A Procuradoria Regional Eleitoral do Rio emitiu um segundo parecer pedindo o indeferimento do registro de candidatura do ex-governador Anthony Garotinho. A alegação é que a suspensão dos direitos políticos dele ainda vale.
Segundo parecer mira indeferimento do registro de Garotinho no TRE-RJ
O caso voltou a ser discutido nesta quinta-feira, 27. A Procuradoria Regional Eleitoral do Rio recomendou que o TRE reconheça a inelegibilidade do candidato.
Um primeiro pedido já tinha sido enviado ao Tribunal Regional Eleitoral na semana passada. Agora, o tribunal vai avaliar o novo parecer dentro das impugnações apresentadas nas eleições.
Condenação por improbidade e debate sobre início e fim da suspensão
Em 2018, Garotinho foi condenado por improbidade administrativa. O processo tratou do período em que ele foi secretário no governo de Rosinha Matheus, sua mulher.
A discussão envolve a suspensão dos direitos políticos por oito anos. Garotinho diz que os efeitos começaram a contar em 2018, já com o cumprimento da pena, enquanto a Procuradoria afirma que o trânsito em julgado ocorreu em 2025, o que levaria a suspensão até 2033.
Garotinho também afirmou nas redes sociais que “o julgamento do registro sequer está marcado”. Ele disse que circulam fake news sobre inelegibilidade, atribuídas por ele a “grupos criminosos e corruptos que temem a minha vitória”.

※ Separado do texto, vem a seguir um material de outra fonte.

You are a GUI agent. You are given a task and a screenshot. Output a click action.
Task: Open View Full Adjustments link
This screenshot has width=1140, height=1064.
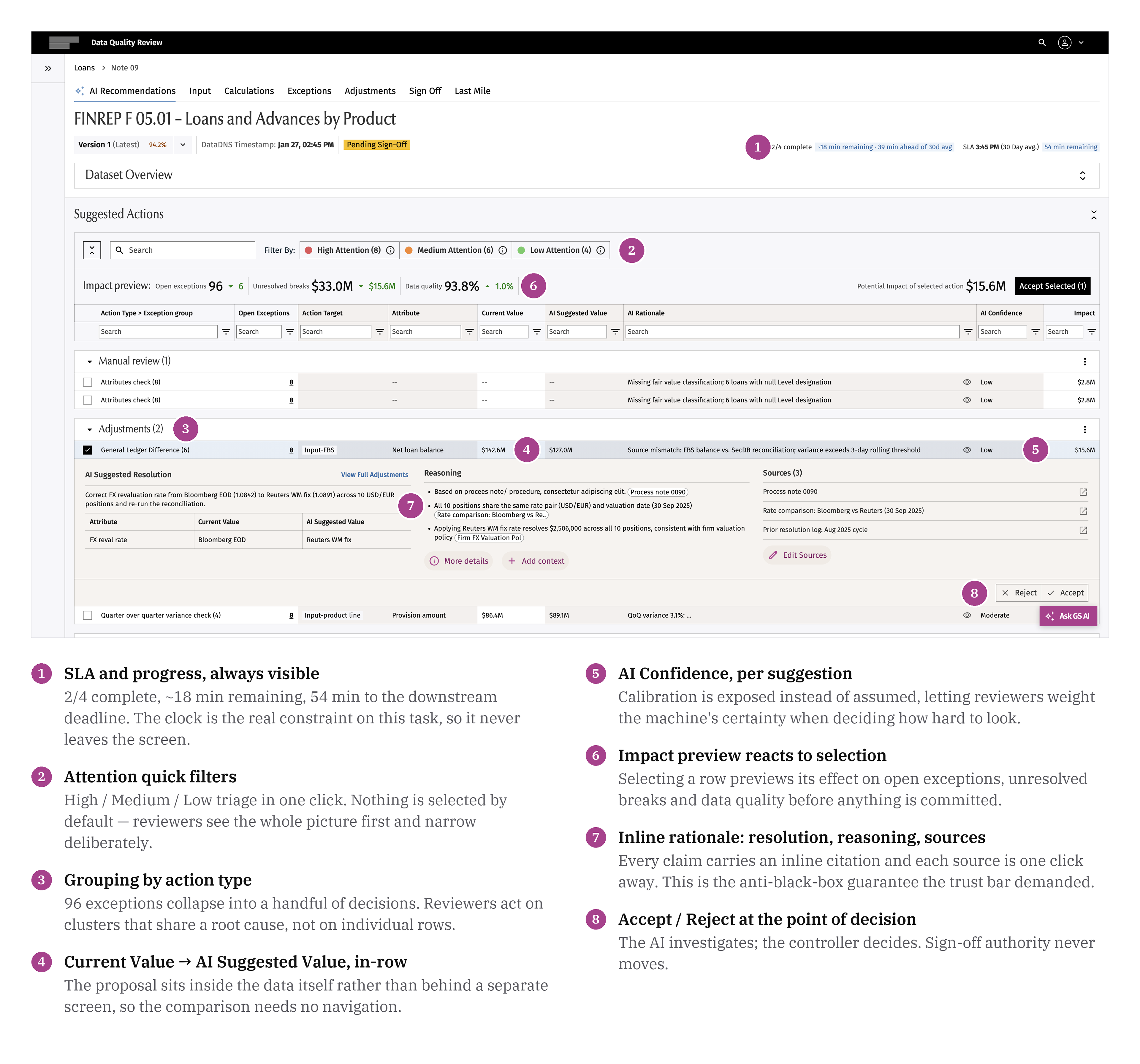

TRE-RJ julga impugnações até 14 de setembro antes do primeiro turno
As impugnações ao registro de Garotinho cabem ao TRE-RJ. O plenário tem até o dia 14 de setembro para julgar os pedidos e publicar as decisões, vinte dias antes do primeiro turno.
A disputa também já afetou a candidatura nas pesquisas. Segundo a matéria, na última pesquisa Genial/Quaest, Garotinho perdeu três pontos percentuais, e em levantamento divulgado na terça-feira aparece com 7% das intenções de voto, abaixo dos 10% de julho.